The Four Corners of Palermo
Page 11
“Nothing. But Vito’s always been afraid of my father. He left then and there, without a word of farewell; let’s just say that he took off running.”
“Do you know where the children go to sleep on Saturday nights?”
“At my sister-in-law’s place. In Passo di Rigano.”
“Did you ask her?”
“Certainly.”
She looked daggers at me: stupid question, icy answer.
That adverb rang out like a gong. Round over. I thanked her for the Idrolitina and said goodbye, knowing full well that I’d never write a line. That conversation, she’d told me with a glance, as she saw me out, had never taken place.
Judging by appearances, Cosa Nostra has never offered women a particularly important role. It entrusted women to their men, and those men, in turn, entrusted their wives with their own offspring. A silent matriarchy, which inspired even Giuseppe Tomasi di Lampedusa: the role of Fabrizio Corbera, Prince of Salina, so central to the plot and to historical analysis, is strictly secondary once the front door of Casa Salina swings shut. And his wife, Maria Stella, is the real head of the family. She knows everything about her husband, all about his weaknesses, and she lets him play, the way you do with a pet cat. Meanwhile, it is she who runs everyone’s lives.
Ninetta Bagarella, the younger sister of a bloodthirsty mob boss, Leoluca, was engaged in 1974 to Totò Riina, the best friend of another of her brothers, Calogero. It was a way of strengthening relations, sealing a bond between families, as well as creating a more powerful military force. Signora Bagarella Riina, described in online encyclopedias as “an Italian schoolteacher and criminal,” is a perfect reflection of Sicilian matriarchal pragmatism. She was well aware of her own role, she married the capo di tutti capi while he was on the run from the law, she gave birth to four children, some of whom are currently guests of the Italian prison system, she was ordered to pay restitution to Judge Borsellino’s family of 3,365,000 euros, and before every judge she spoke to she always described herself as a woman in love.

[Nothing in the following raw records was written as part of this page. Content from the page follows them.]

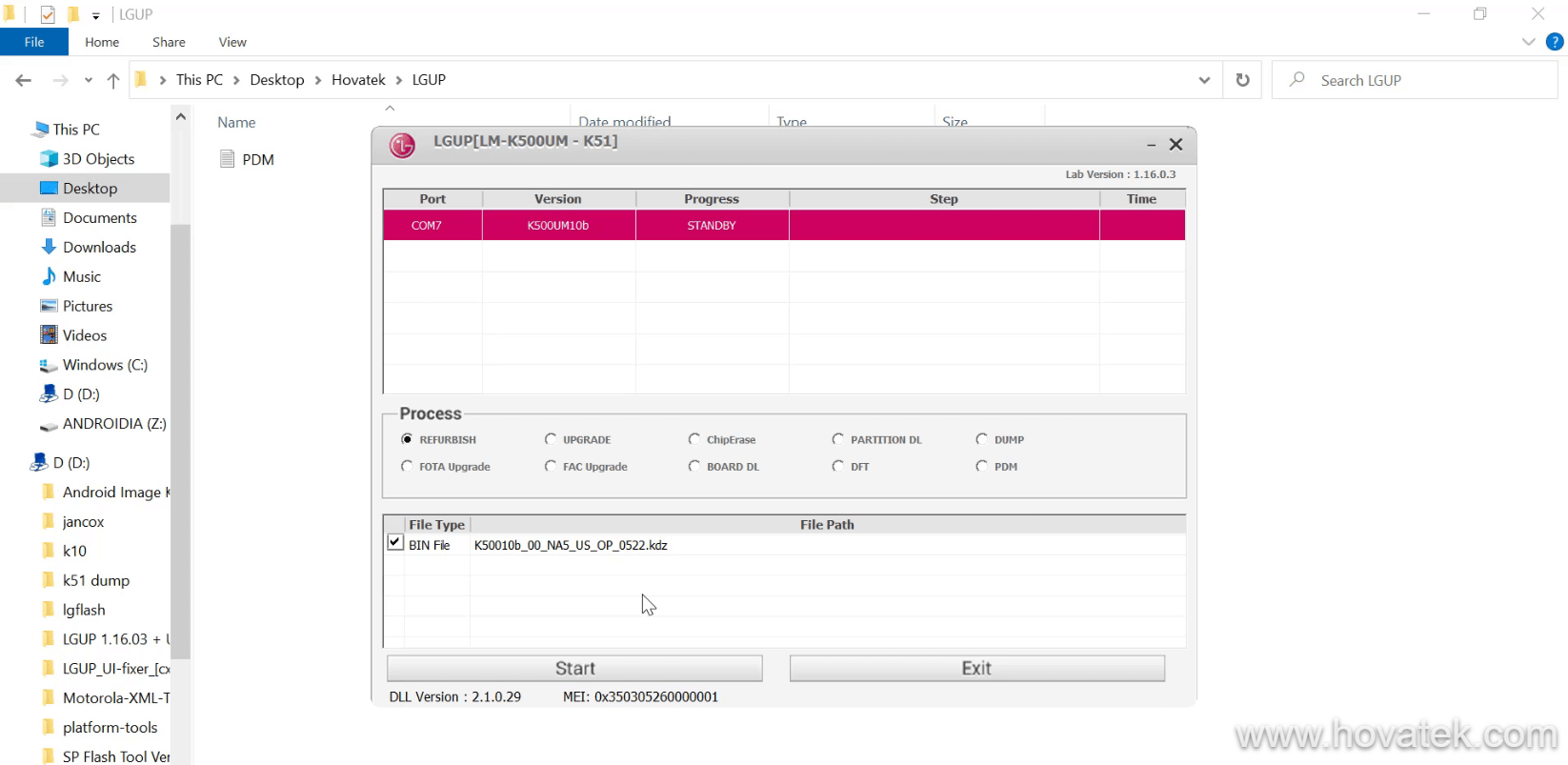The width and height of the screenshot is (1568, 765).
Task: Click the refresh icon next to address bar
Action: click(x=1242, y=80)
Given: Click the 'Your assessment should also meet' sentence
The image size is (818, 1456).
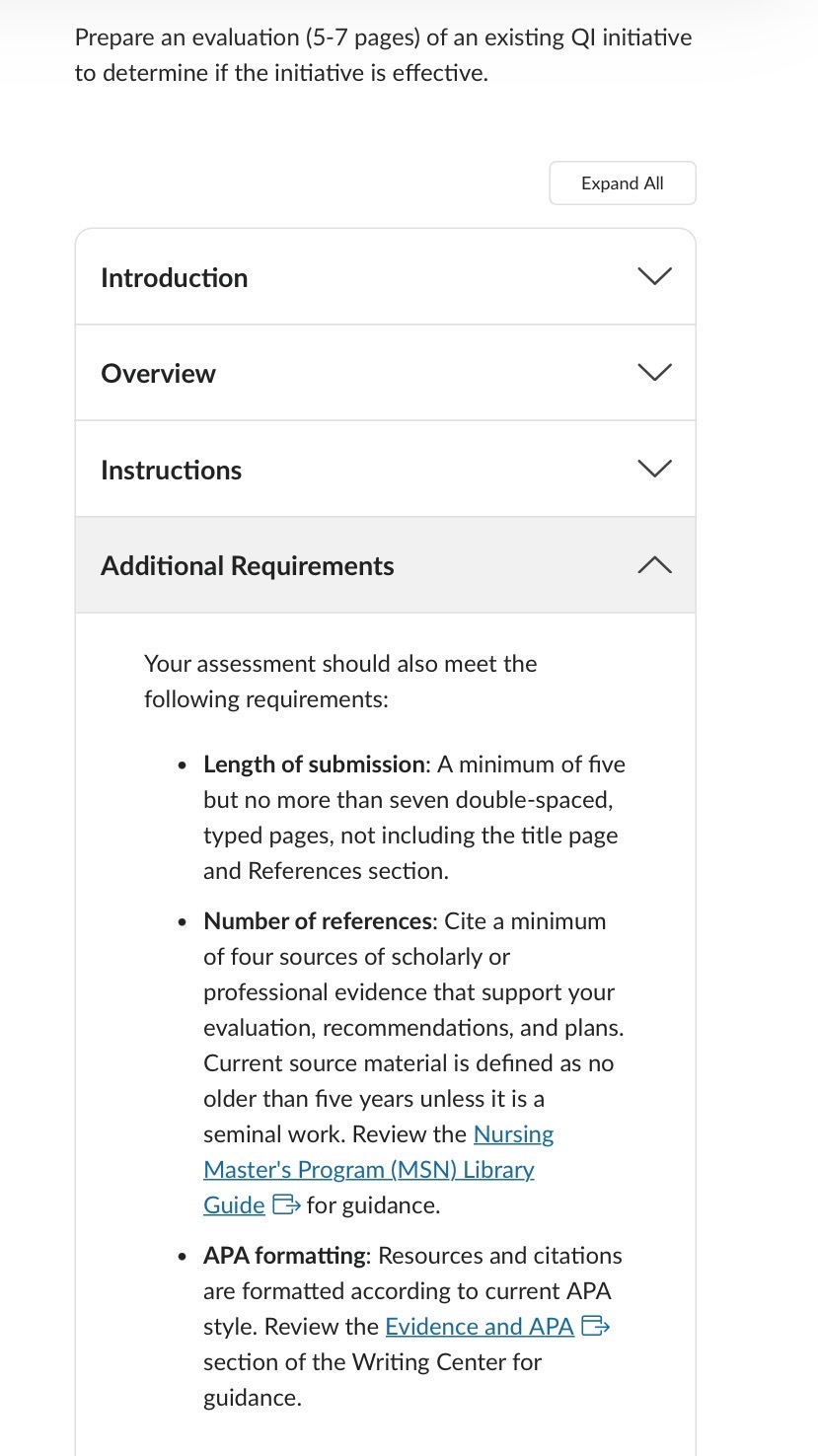Looking at the screenshot, I should tap(340, 681).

Cosa Nostra never applied hiring quotas when it came to women. Cosa Nostra never had to.
“Ciao, journalist. Tonight the apartment is a no-man’s-land.”
“Where’s Fabri?”
“Playing soccer. Don’t you remember that your friend is an athlete first and a man second?”
Serena was barefoot, wearing a blue-and-white striped man’s shirt and white shorts, and her forefinger was marking a page roughly two-thirds of the way through The Red and the Black.
“Busy day?”
“We went to Mondello: bread and panelle and a stroll on the beach. A seagull followed us, scavenging the crumbs we dropped on the sand. Fabrizio talked to me about next summer. Do you really want to spend a month in France?”
“Paris, more than France. There’s a girl …”
“And I’ll come with you.”
“Is Fabri okay with that?”
“He wants me.”
“So do I.” I corrected my phrasing: “So do I, want you to come with us to France.”
She smiled and set down the book, dog-earing the top right corner of the page.
“Do you know what time he’s coming home after soccer?”
“Late: a match and then a pizza with the team. Are you going out?”
“No. I wanted to read, watch TV. Listen to music. I don’t know.”
“Shall we eat?”
“I can make spaghetti with tuna roe. I bought some just the other day at the Vucciria market.”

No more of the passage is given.